The cybercriminal gang behind Maze ransomware has been extorting a UK-based clinical research organization that's been preparing to play a potential role in testing vaccine candidates for the novel coronavirus, despite assurances that they would not harm any health care organizations during the COVID-19 crisis.
SC Media first reported an attack on the medical center, Hammersmith Medicines Research (HMR), last week, citing intelligence from Emsisoft threat analyst Brett Callow, who provided a screenshot of Maze’s website that pointed to HRM as a victim. HRM, previously known for helping test Alzheimer's drugs and a vaccine for ebola, has since confirmed the March 14 attack to ComputerWeekly.
Reportedly, the initial attack was detected and halted in progress and systems were restored with no downtime. However, the perpetrators apparently had already exfiltrated data pertaining to thousands of former HRM patients who participated in testing trials between eight and 20 years ago. Thus, after failing to receive an extortion payment from HRM, the culprits raised the stakes by starting to publish the stolen details.
Compromised files include medical questionnaires, copies of passports, driving licenses and national insurance numbers, ComputerWeekly reported.
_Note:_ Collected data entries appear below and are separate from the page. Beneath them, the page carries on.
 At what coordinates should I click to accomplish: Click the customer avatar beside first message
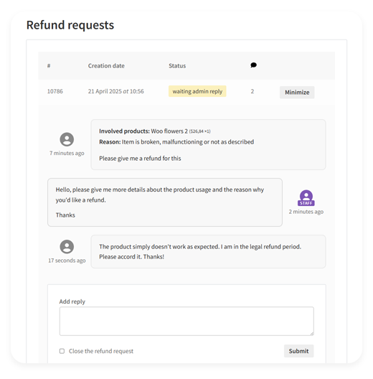coord(67,139)
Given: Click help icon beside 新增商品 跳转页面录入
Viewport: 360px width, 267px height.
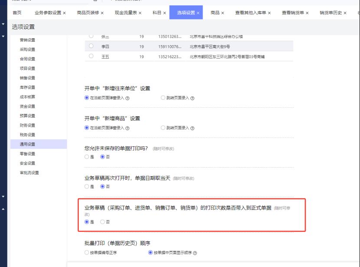Looking at the screenshot, I should pyautogui.click(x=192, y=128).
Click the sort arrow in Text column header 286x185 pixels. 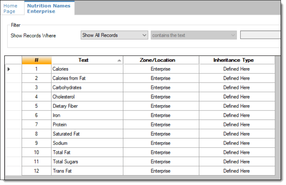[x=119, y=60]

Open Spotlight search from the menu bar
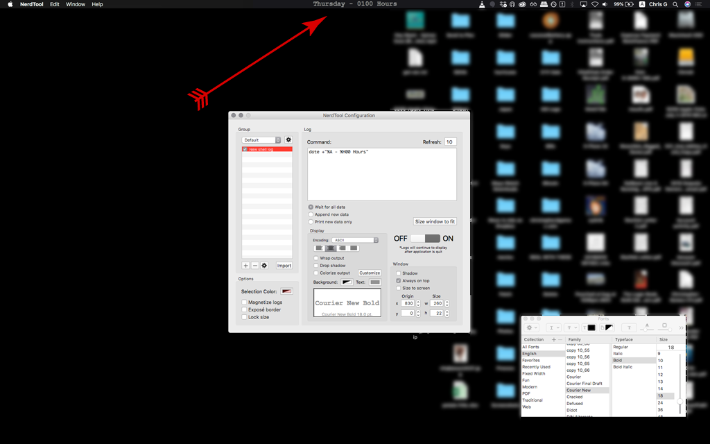[675, 4]
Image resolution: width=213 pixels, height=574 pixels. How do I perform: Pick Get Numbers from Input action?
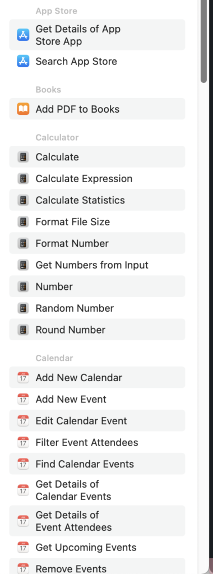click(97, 265)
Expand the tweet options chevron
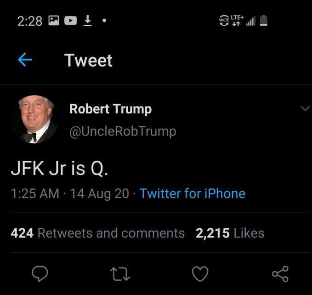312x295 pixels. pyautogui.click(x=305, y=109)
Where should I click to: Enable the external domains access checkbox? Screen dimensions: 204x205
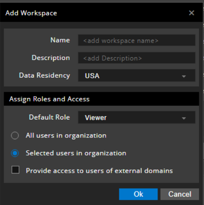coord(16,170)
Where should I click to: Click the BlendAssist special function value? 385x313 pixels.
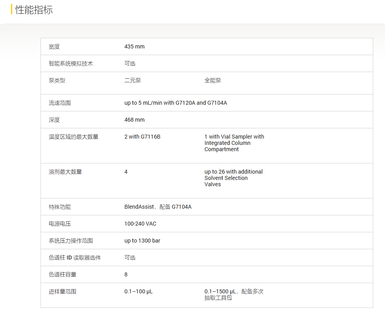point(158,207)
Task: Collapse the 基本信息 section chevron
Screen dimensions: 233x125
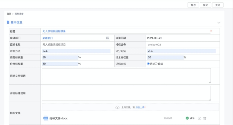Action: coord(219,23)
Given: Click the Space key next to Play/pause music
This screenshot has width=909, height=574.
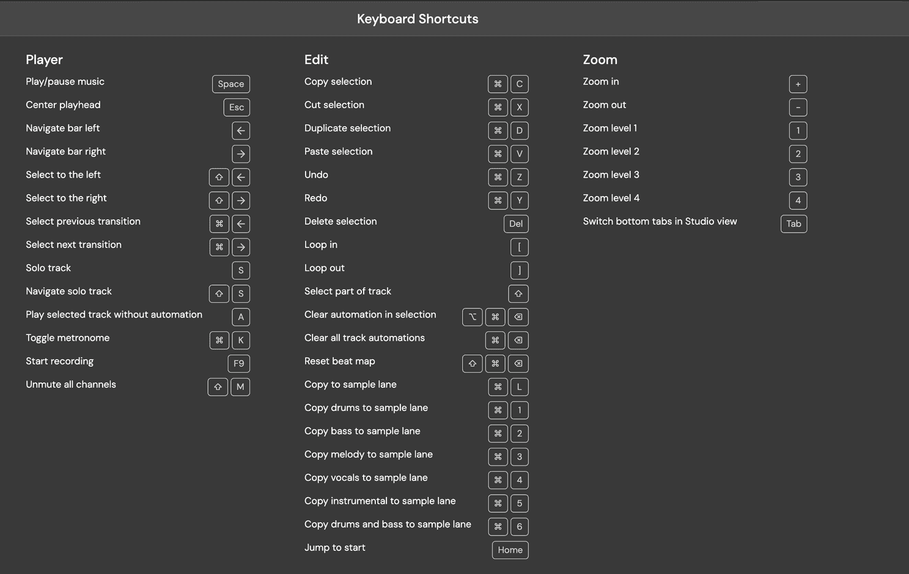Looking at the screenshot, I should click(x=231, y=84).
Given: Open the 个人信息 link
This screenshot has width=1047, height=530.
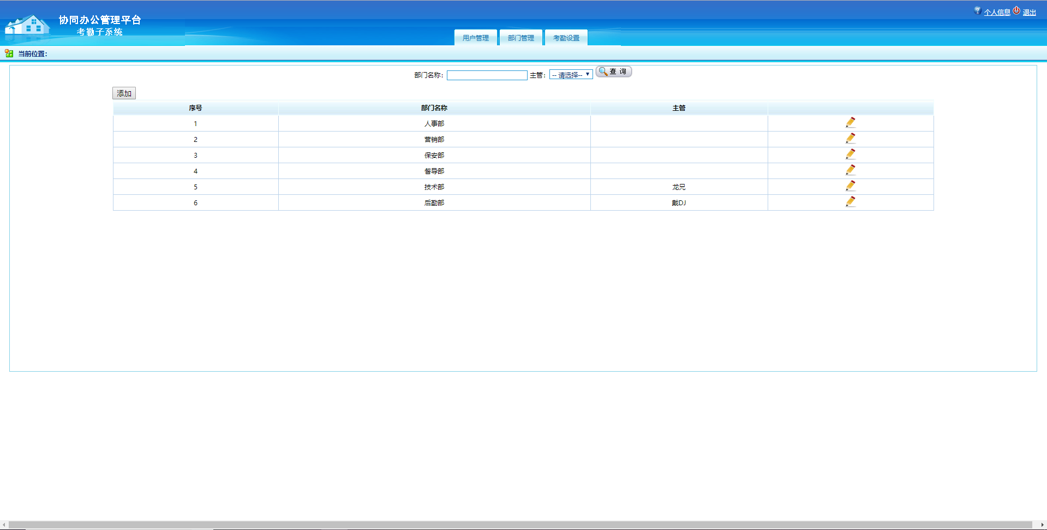Looking at the screenshot, I should pos(997,13).
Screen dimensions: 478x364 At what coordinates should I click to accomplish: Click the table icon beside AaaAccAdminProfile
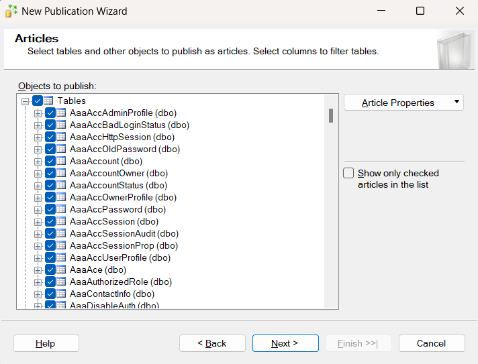[x=61, y=113]
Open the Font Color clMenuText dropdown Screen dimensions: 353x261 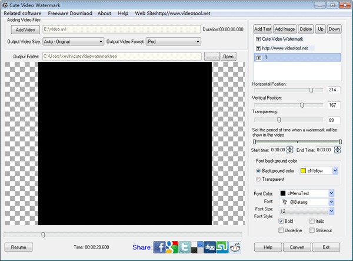[331, 193]
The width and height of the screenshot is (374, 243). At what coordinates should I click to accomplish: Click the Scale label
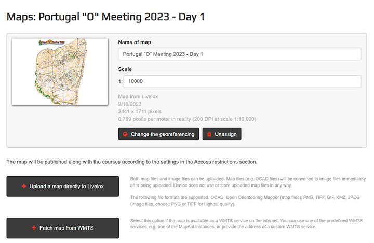[x=125, y=69]
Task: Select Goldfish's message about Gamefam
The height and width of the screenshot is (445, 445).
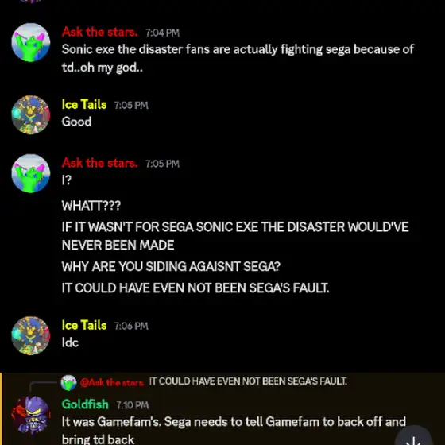Action: 234,431
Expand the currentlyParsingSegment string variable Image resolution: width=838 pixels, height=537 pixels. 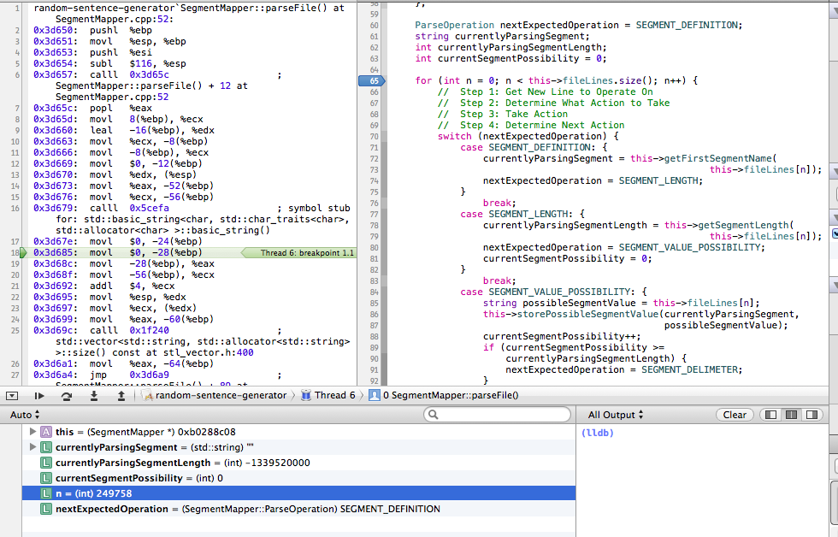tap(33, 448)
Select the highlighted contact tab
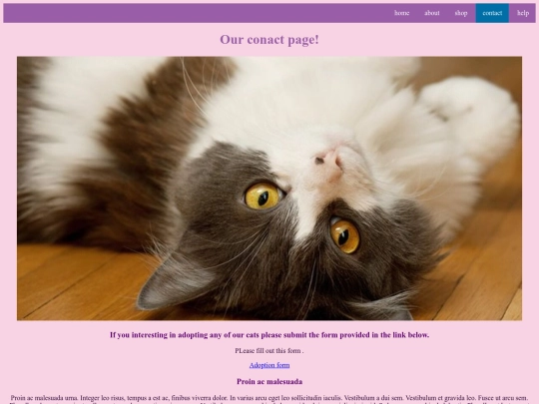 (492, 13)
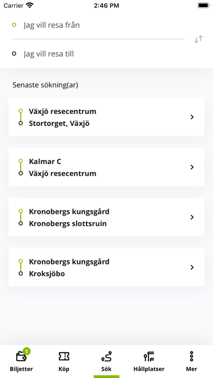
Task: Open chevron for Kronobergs kungsgård to slottsruin
Action: tap(192, 217)
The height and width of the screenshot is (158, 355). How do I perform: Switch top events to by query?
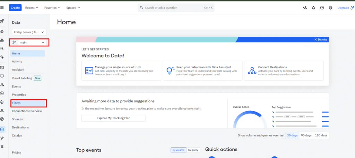click(x=193, y=150)
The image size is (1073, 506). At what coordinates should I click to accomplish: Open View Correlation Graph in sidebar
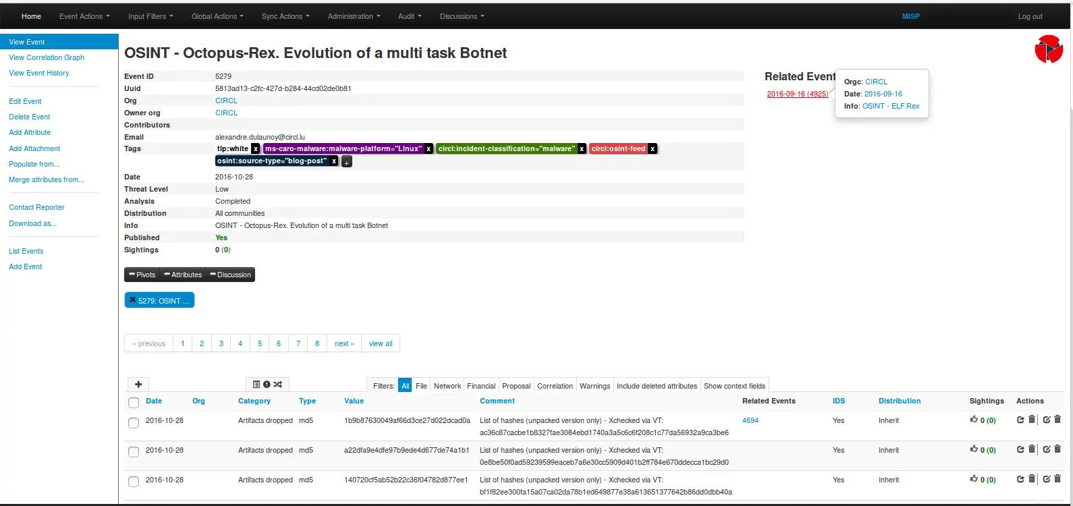pyautogui.click(x=47, y=57)
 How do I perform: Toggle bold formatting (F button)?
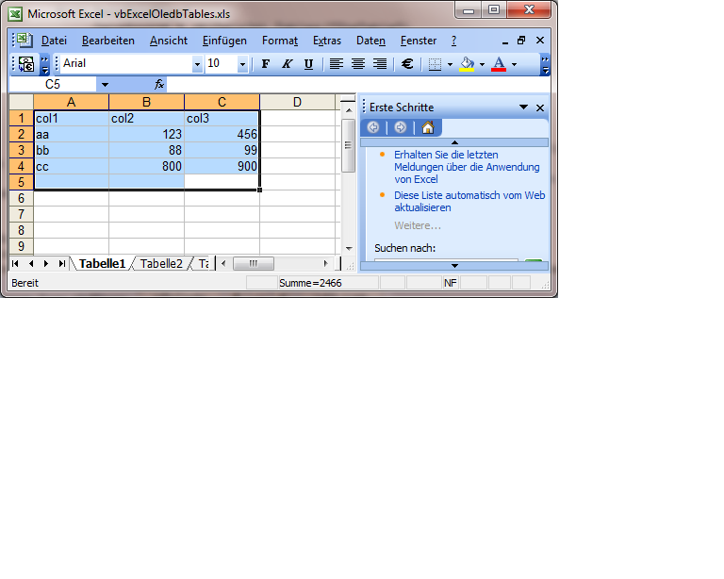(x=265, y=64)
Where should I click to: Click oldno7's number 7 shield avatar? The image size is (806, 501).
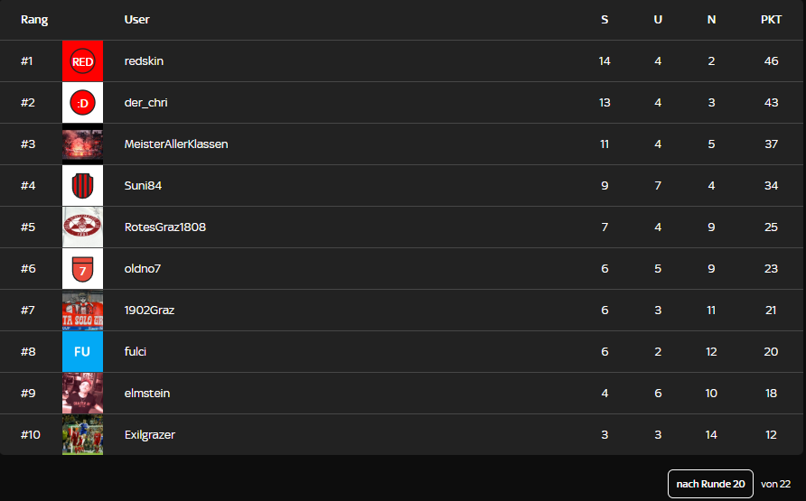pos(82,269)
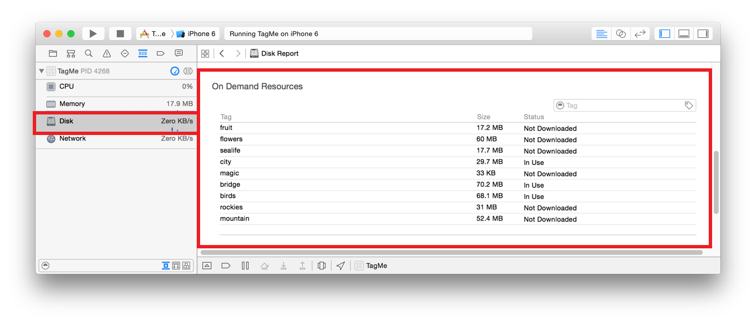Show the right Utilities panel
This screenshot has width=756, height=325.
tap(703, 34)
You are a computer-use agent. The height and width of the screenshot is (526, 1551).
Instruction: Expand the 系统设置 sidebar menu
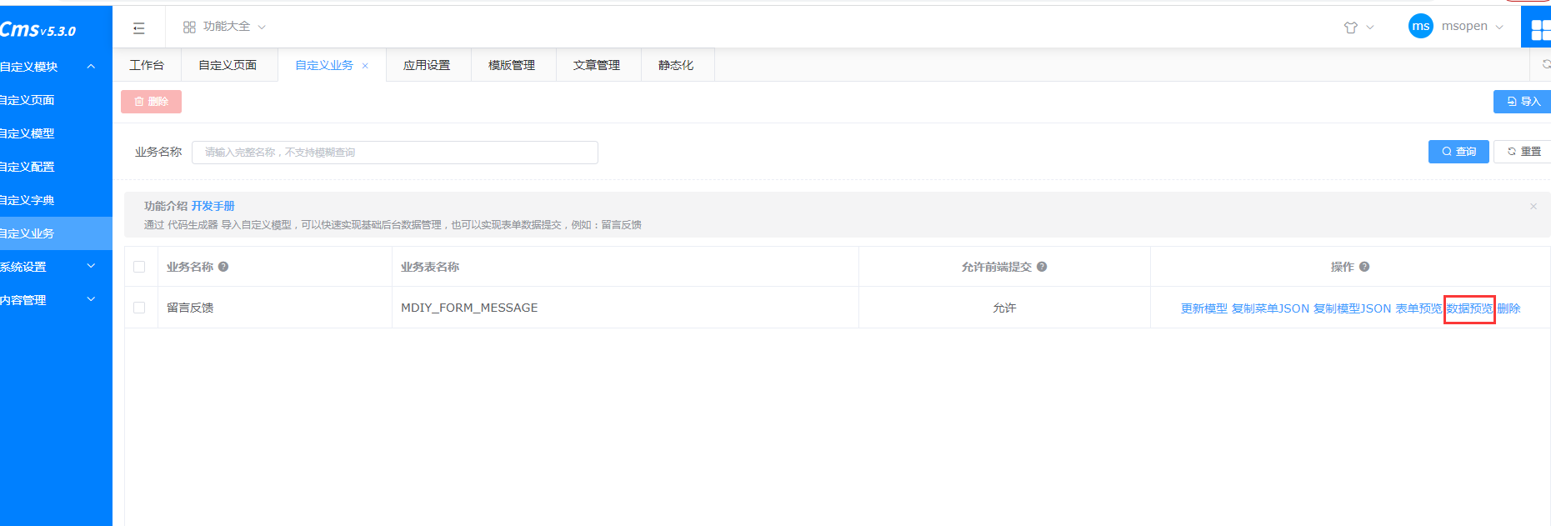tap(50, 267)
"The criminals almost certainly haven’t published all the data that was stolen. Their modus operandi is to first name the companies they've hit on their website and, if that doesn’t convince them to pay, to publish a small of the amount of their data (so-called 'proofs'), which is the stage this incident appears to be at," said Callow in another email to SC Media. "Should the company still not pay, more data is published sometimes on a staggered basis. In previous cases, the group has also published the data on Russian cybercrime forums with a note to 'Use this information in any nefarious ways that you want.'
Last week, BleepingComputer reported that it had reached out to the operators of major ransomware gangs to ask of they would cease their activities against medical organizations during the coronavirus crisis. Maze's operators reportedly responded by saying they would do so. While the initial attack took place before this conversation, the subsequent doxxing of information suggests the cybercriminals have no intention of keeping their word.
Since the emergence of the COVID-19 pandemic, cybercriminals have sought to take advantage, often via phishing schemes that use the promise of potentially life-saving medical information as a lure. But in this case, malicious actors launched an attack that in theory could have had a deleterious effect on the medical community's COVID-19 response. In an unrelated incident earlier this month, adversaries hit the U.S. Department of Health and Human Services (HHS) with a distributed denial of service attack that was designed to slow down their computer systems, but fortunately didn't have much impact.